Not 24/- but 21/- a week.

Deputy Norton happens to be right for once.

I am right oftener than the Parliamentary Secretary. We have his statement that 4/6 a day was enough to make the workers at Rynanna happy and contented while they were building an aerodrome for other countries. We were told on a previous occassion that if anybody interfered with the workers getting 24/- a week on minor relief schemes he would be torn limb from limb. That makes it clear that the Parliamentary Secretary is firmly convinced in his own mind that 24/- a week is a good enough wage for Irish workers. The enthusiasm which the Parliamentary Secretary imports into defending that rate of wages—and he does it even with glee— shows his mentality on the matter. He said that if the men were given a higher rate of wages there would be less employment for them. Why, that kind of policy and that kind of reasoning would justify the payment of 10/- a week to workers. The State has placed upon it the moral responsibility for paying a just wage. It cannot escape that responsibility. It has placed upon it a responsibility for setting a fair standard of wages. But the only standard that they fix is one of 4/- a day, less broken time, and then we are told that if anybody tries to get any more for the workers he is going to be torn limb from limb. That is because, of course, he would be disturbing the happiness and contentment of these workers who are toiling for this starvation rate of wages. And we have that condition of things in the face of a very substantial rise in the general cost of living.

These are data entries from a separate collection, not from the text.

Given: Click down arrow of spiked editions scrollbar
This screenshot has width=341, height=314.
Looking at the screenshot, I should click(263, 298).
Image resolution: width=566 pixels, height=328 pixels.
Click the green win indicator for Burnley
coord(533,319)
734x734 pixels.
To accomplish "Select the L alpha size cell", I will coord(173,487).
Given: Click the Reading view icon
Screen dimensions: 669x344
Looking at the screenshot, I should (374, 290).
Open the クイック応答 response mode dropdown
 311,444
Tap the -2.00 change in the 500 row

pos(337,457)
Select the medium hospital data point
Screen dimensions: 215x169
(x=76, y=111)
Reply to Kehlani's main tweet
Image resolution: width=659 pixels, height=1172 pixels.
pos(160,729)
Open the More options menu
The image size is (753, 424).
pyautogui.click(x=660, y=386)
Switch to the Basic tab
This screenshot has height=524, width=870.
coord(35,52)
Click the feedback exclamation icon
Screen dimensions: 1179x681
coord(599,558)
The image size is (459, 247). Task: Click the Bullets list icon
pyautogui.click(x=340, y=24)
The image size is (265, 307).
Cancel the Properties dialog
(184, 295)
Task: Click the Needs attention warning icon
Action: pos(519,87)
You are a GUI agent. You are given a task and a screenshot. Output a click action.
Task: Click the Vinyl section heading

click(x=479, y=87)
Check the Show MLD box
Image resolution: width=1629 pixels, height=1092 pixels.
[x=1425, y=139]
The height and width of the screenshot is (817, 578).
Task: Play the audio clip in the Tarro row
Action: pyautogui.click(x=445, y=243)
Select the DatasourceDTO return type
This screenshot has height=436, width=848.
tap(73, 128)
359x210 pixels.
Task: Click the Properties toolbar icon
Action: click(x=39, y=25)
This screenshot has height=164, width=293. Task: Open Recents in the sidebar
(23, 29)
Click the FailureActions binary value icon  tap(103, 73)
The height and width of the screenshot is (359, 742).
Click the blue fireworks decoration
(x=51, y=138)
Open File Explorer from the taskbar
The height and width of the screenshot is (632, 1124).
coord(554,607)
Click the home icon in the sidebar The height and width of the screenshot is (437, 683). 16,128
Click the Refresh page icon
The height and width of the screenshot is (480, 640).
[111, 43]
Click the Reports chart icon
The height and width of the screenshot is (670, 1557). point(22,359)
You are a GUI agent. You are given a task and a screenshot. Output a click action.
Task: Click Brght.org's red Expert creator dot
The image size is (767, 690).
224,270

I would like to know from the Parliamentary Secretary whether we are to have a continuance of this policy of rotational employment during the current year? I would like to know from him whether the Government are relying on this method as the best remedy for dealing with a very serious unemployment situation? Are we to have a continuance of a wage policy that is represented by paying the workers a rate of 15/- or 20/- a week? If that is their policy, the Government ought to be ashamed of standing over it. Are we to take it from this that the Government has no solution of the unemployment problem? Are we to take it that the Fianna Fáil plan has now been definitely abandoned and derided? We have a right to an answer to these questions. I do not think it is any answer to have the Parliamentary Secretary asking: "Do you know the cost of providing employment for all the workers?" I cannot see any of the enthusiasm and the buoyancy about the plan to-day that we saw in 1932. In many respects, I can see a definite feeling of failure and a feeling of helplessness on the part of the Government in respect of this policy— a failure to deal effectively with the whole problem of unemployment. I want to know now whether this policy of misplaced rotational employment is to continue? If it is, there ought to be some method by which that policy could be challenged in this House. I challenge the Parliamentary Secretary to allow this question to a free vote of the House. If he does that, I am certain that he will not be able to get his own Party to go into the Division Lobbies in its support.

As it is now 10.30 p.m., I move to report progress.

Progress reported. The Committee to sit again to-morrow, Thursday, 15th April.